JANDA & THE TABLE

glowedy
Chapter #3

CHAPTER 2 - Kebaya Biru dan Guilt yang Tak Mau Pergi

Maria Sukendar menata bros zamrud warisan mertuanya dengan pelan, seolah permata itu masih punya pendapat soal letak yang layak di dada kanan kebayanya. Kebaya biru muda itu ia kenakan dengan ritual khusyuk: disetrika sendiri, disemprot parfum mawar Turki, dan digantung semalaman agar “arwah kainnya tenang.”

Cermin di depannya memantulkan sosok perempuan 49 tahun yang selalu tampak sepuluh tahun lebih muda karena pola makan makro, facial bulanan, dan… doa malam yang tak pernah ia tinggalkan sejak suaminya meninggal enam tahun lalu.

Maria bukan sekadar janda. Ia adalah simbol: perempuan saleh, elegan, dan tidak pernah membicarakan laki-laki di meja makan.

Tapi pagi ini, tangannya sedikit gemetar. Bukan karena usia. Tapi karena suara itu lagi.

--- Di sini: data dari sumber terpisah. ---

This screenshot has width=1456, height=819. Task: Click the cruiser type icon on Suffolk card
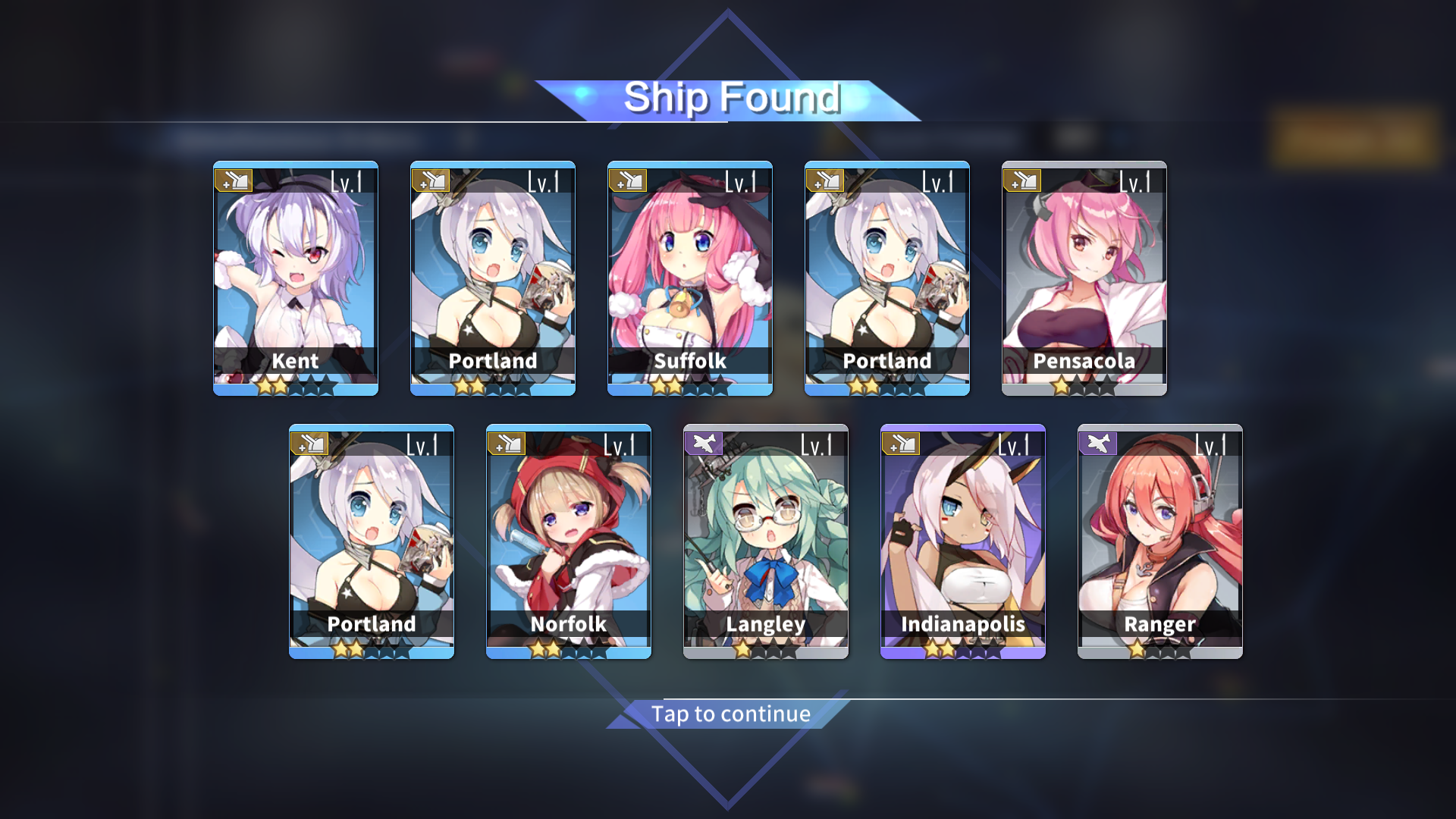pyautogui.click(x=628, y=180)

Dari radio kecil di sudut ruang tamu rumahnya yang luas tapi sepi, mengalun lagu lawas—Kekasih Bayangan. Dan seperti tersihir, ingatan itu kembali.

Pria itu.

Suami sahabat suaminya.

Mereka dulu sering rapat bareng. Terlalu sering.

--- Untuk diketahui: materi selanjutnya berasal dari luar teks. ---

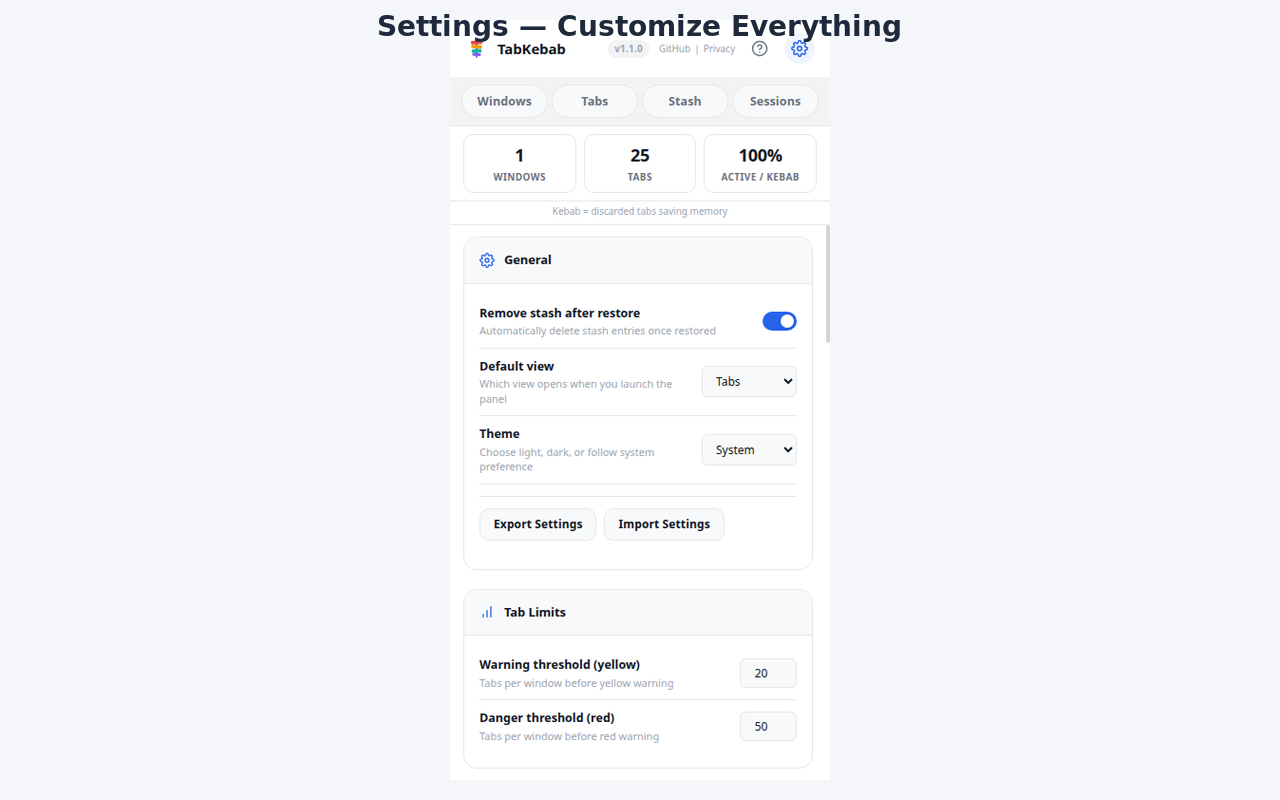Click the Export Settings button
This screenshot has width=1280, height=800.
point(537,524)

Dan satu kali, hanya satu kali, Maria mengizinkan dirinya merasa… dilihat.

“Lagu ini, Mbak…” ujar Mbok Narti, asisten rumah tangga yang setia sejak zaman reformasi, “dulu kayaknya sering diputarkan Bapak kalau lagi di mobil, ya?”

Maria hanya tersenyum tipis. “Zaman sekarang, semua lagu bisa bikin dosa. Tergantung siapa yang dengar.”

Ia melangkah ke ruang kerja kecil di belakang rumah. Di sana, di antara buku agama, Al-Qur’an yang sudah dua kali khatam, dan sertifikat penghargaan dari berbagai komunitas sosial, tergeletak satu amplop putih.

Amplop itu sudah ia buka sejak kemarin. Tapi baru hari ini ia berani menatapnya lebih dari lima detik.

Isinya sama seperti yang Serra dan Lidya terima.